■ WHAT NEEDS TO BE DONE ■
Leaving out all pictures, write out word for word the lines from the one containing "You are a GUI" to the end of the data below.

■ DATA EXCERPTS ■
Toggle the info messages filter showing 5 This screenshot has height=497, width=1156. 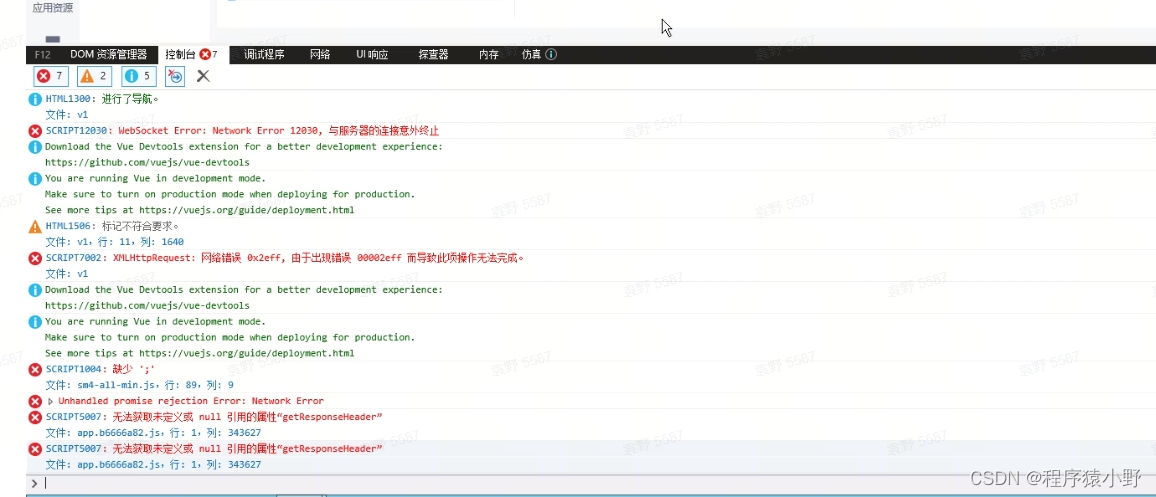(138, 76)
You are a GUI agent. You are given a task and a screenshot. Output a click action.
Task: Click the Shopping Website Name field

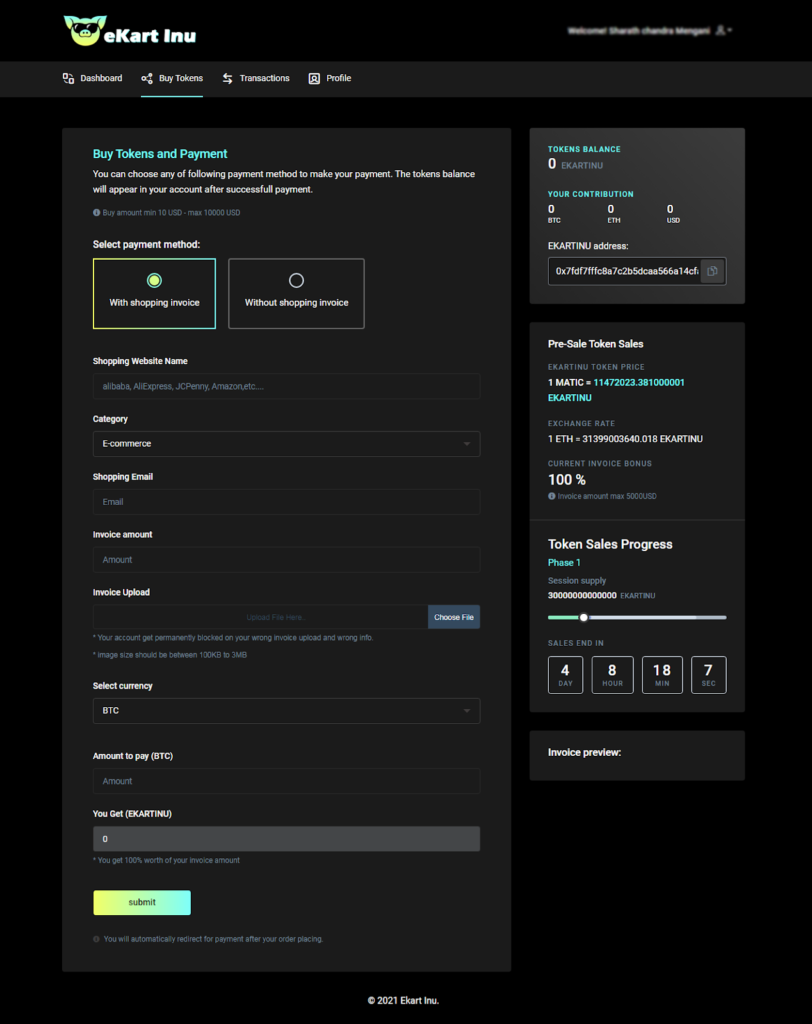coord(286,386)
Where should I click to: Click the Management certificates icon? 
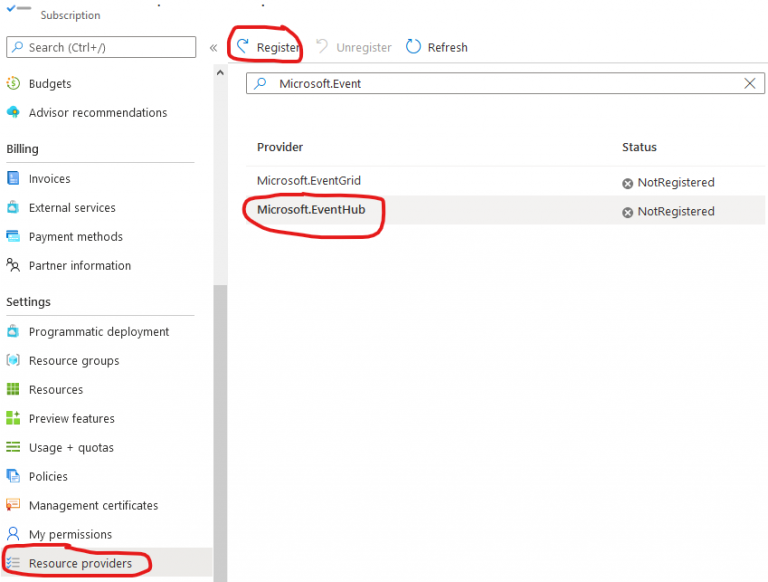point(13,506)
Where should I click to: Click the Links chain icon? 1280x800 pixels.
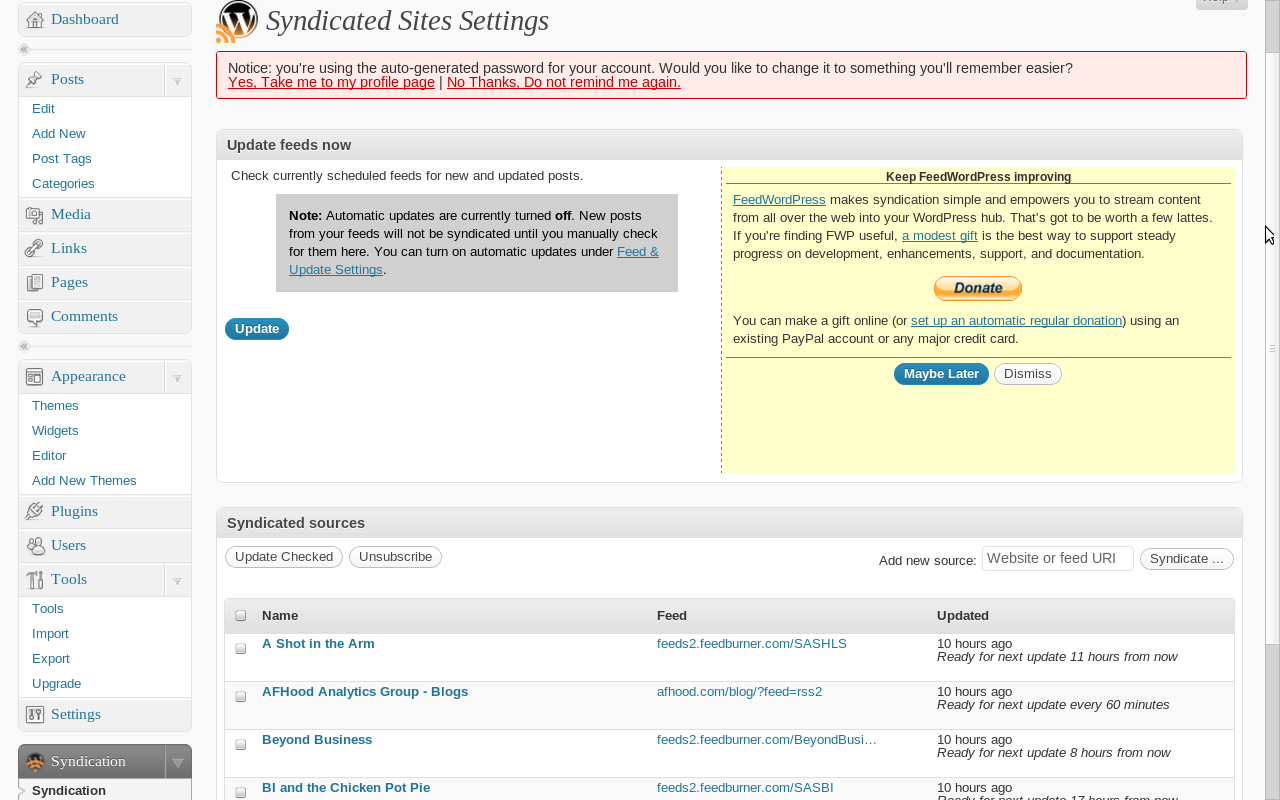[x=35, y=249]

■ WORKED SOLUTION ■
You are a GUI agent. You are given a task and a screenshot. Output a click action.
Task: Click the Shopping Website Name field

coord(286,386)
Where should I click to: Click the Management certificates icon? 
point(13,506)
Where should I click to: Click the Links chain icon? 1280x800 pixels.
[x=35, y=249]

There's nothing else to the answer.